選挙結果に異議を唱えてもクリントン氏は起訴されず

(2023年8月27日)

2000年10月17日、セントルイスのワシントン大学で行われた3回目の最終討論会で、民主党大統領候補のアル・ゴア副大統領が見守る中、発言する共和党大統領候補のジョージ・W・ブッシュ・テキサス州知事(左)。(AP Photo/Ed Reinke)

By Susan Ferrechio – The Washington Times – Monday, August 21, 2023

 ヒラリー・クリントン氏やジョージア州知事選候補だったステイシー・エイブラムス氏、数十人に上る民主党議員たちは長年、州や連邦の選挙結果に異議を唱え、2000年以降、大統領選で共和党候補が当選するたびに阻止しようとしてきた。

 選挙結果に異議を唱えたことで起訴された民主党政治家はいない。また同党は、ドナルド・トランプ前大統領の行動と同一視されることも拒否している。たとえ下院民主党の幹部が16年大統領選でトランプ氏の勝利を承認することに反対したとしてもだ。

 トランプ氏は現在、20年大統領選でバイデン大統領の勝利を覆そうとしたことに関連し、州と連邦政府から数十の罪に問われている。ジョージア州の起訴は罪状が41件に上り、トランプ氏の元顧問や側近、盟友ら18人も対象になっている。

 容疑の中心は、バイデン氏の勝利を議会が承認するのをトランプ氏が阻止しようとしたことだ。
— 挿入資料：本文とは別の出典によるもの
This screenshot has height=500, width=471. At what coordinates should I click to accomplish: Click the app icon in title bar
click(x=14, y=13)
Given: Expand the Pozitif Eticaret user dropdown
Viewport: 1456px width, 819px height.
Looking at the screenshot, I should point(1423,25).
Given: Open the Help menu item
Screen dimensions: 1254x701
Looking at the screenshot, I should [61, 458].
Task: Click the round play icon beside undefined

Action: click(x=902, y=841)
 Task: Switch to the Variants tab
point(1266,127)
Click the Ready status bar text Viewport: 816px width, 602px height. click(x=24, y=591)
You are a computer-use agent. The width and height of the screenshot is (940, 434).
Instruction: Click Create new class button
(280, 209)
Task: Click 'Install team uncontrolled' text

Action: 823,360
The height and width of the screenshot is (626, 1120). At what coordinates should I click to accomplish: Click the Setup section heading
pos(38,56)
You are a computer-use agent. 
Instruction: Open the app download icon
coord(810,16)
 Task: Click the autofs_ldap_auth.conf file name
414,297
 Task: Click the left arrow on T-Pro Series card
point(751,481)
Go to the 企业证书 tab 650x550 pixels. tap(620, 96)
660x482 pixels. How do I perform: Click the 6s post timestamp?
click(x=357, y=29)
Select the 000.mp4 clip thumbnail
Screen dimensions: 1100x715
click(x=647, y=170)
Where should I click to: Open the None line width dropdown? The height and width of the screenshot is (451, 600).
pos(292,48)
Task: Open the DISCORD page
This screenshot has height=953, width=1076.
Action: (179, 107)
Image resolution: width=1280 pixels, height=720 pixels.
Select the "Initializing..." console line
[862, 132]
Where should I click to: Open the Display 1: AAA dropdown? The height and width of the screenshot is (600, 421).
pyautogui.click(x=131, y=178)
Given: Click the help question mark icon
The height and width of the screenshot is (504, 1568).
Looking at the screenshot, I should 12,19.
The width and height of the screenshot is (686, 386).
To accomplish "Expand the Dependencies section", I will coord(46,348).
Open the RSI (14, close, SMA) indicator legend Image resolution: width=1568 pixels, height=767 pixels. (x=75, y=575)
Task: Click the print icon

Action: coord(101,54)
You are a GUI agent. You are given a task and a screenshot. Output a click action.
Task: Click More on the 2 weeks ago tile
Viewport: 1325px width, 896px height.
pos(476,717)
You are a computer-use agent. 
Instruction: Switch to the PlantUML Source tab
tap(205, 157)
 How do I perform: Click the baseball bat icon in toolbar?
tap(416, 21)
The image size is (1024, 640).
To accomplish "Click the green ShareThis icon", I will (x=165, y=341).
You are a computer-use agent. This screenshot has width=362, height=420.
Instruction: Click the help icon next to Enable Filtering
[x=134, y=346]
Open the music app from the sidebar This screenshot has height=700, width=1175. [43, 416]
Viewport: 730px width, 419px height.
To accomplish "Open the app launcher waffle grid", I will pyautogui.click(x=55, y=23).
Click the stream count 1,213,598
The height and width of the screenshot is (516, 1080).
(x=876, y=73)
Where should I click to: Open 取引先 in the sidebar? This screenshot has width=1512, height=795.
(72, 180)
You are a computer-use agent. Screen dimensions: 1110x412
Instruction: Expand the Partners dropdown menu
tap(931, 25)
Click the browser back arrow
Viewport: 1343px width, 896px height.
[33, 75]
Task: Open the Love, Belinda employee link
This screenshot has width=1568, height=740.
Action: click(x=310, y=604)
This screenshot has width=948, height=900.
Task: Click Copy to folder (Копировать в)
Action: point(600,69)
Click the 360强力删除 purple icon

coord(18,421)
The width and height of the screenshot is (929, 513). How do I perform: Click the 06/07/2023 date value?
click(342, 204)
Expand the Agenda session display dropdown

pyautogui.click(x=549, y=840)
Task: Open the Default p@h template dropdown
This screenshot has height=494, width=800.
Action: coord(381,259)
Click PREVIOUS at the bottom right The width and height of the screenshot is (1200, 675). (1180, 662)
ジョージア州フルトン郡の起訴に含まれる証拠には、選挙結果に異議を唱えるトランプ氏の数々のツイートや、ジョージア州や他の激戦州でバイデン氏が僅差で勝利したことに抵抗しようと側近や議員、選挙当局者にかけた電話が挙げられている。

 元国務長官で16年の民主党大統領候補だったクリントン氏らがトランプ氏の起訴にほくそ笑む中、共和党は起訴は全くの偽善であり、政治的動機によるものだと主張している。

 トランプ氏は共和党の大統領候補指名争いで首位を独走しており、24年11月の投票ではバイデン氏と対決する可能性が高い。本選の世論調査でも、両者は依然、拮抗している。

 「起訴は、トランプ氏の選挙が盗まれたという主張に対するものではない」。共和党のマージョリー・テイラー・グリーン下院議員(ジョージア州選出)は、X(旧ツイッター)でこう訴えた。「もしそうなら、エイブラムス氏やクリントン氏は刑務所にいるはずだ」

 クリントン氏は、16年のトランプ氏の勝利は不当だと何年も言い続けてきた。同氏は総得票数では上回ったものの、重要な激戦州で敗れたことで、獲得選挙人数でトランプ氏を下回り、大統領の座を奪われる結果となった。

 クリントン氏は敗戦後、トランプ氏がロシアの工作員やプーチン大統領と共謀して選挙に勝利したと主張した。

 この主張は、多くの批判を浴びた司法省の調査の根拠となった。司法省の調査は、トランプ氏の大統領職遂行を妨げたが、共謀の証拠は示されなかった。

 「トランプ氏は自分が不法な大統領であることを知っていると思う」。クリントン氏は19年9月、CBSニュースにこう語った。

 クリントン氏は20年にトランプ氏が敗北するまで、その主張を続けた。

 クリントン氏は19年、大統領選に出馬する民主党候補たちに、こう警告した。「最高の選挙運動を展開し、候補者になることができても、選挙が盗まれることもある」

 クリントン氏は20年大統領選の3カ月前、民主党の大統領候補だったバイデン氏に「長引くだろうから、どんなことがあっても譲歩すべきではない」と忠告した。

 またクリントン氏は先週、MSNBCテレビの「レイチェル・マドー・ショー」で、トランプ氏に対するフルトン郡の起訴のニュースに対して大笑いした。

 「また起訴された!」と、同氏は声を上げた。